山上的日子犹如流水一般过去,一日又一日。于萧正峰来说,每日都要在山上亲自巡逻一圈,看看各处的防守情景;于阿烟来说,她指挥着身边的侍女们亲自去挖野菜捡蘑菇和各种药材,再请将士们出去打了野味过来,把所有的这些都收集在一起,做成各样花样的吃食,以便给众位将士们改改口味。
时候一长,将士们也都知道他们的将军夫人是个贤惠聪颖的,总是能有个各种办法来为他们的伤员弄得更多的吃食,甚至亲自带着侍女去山里挖药材给大家治伤。

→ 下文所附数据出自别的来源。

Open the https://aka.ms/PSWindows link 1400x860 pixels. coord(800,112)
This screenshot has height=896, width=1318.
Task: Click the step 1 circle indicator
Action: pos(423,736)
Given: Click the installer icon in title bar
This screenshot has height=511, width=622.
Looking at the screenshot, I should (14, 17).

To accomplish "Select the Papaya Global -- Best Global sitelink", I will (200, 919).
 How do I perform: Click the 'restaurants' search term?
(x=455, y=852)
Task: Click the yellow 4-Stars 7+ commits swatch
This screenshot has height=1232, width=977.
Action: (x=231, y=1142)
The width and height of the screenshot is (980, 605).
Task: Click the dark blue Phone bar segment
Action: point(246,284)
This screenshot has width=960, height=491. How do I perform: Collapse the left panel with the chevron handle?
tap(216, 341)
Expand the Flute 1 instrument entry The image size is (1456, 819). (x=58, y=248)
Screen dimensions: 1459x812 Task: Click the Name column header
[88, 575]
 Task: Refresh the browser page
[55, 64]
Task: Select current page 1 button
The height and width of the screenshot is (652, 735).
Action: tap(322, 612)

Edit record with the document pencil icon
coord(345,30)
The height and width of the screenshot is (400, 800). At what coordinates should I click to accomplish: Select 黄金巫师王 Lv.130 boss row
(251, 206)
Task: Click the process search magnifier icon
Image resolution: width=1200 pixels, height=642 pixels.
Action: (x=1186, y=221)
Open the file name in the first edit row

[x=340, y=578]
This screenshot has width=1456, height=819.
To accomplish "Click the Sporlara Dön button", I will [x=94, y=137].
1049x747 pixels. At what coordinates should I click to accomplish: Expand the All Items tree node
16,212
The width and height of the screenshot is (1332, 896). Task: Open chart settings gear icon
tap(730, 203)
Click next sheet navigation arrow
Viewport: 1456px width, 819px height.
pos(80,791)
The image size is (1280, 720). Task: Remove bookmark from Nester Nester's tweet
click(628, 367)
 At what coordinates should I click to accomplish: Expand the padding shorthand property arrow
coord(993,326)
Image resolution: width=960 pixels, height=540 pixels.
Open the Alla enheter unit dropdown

他们有的伤员身上穿的棉衣,都是这位夫人拆了自己多余的棉被和褥子来改造的。
有时候将士们偶尔也扫到过一眼那位夫人,披着那身仅剩的大髦站在将军身旁,被将军牵手里,娇弱柔美的样子,看着真不像是能在山里把日子经营得这么好的女人。因为这个,大家越发对这个女人有了敬意。
女人嘛,可以跟着你同享荣华富贵,可是却未必能跟着你在这寒凉苦闷的地方守着,还守得津津有味。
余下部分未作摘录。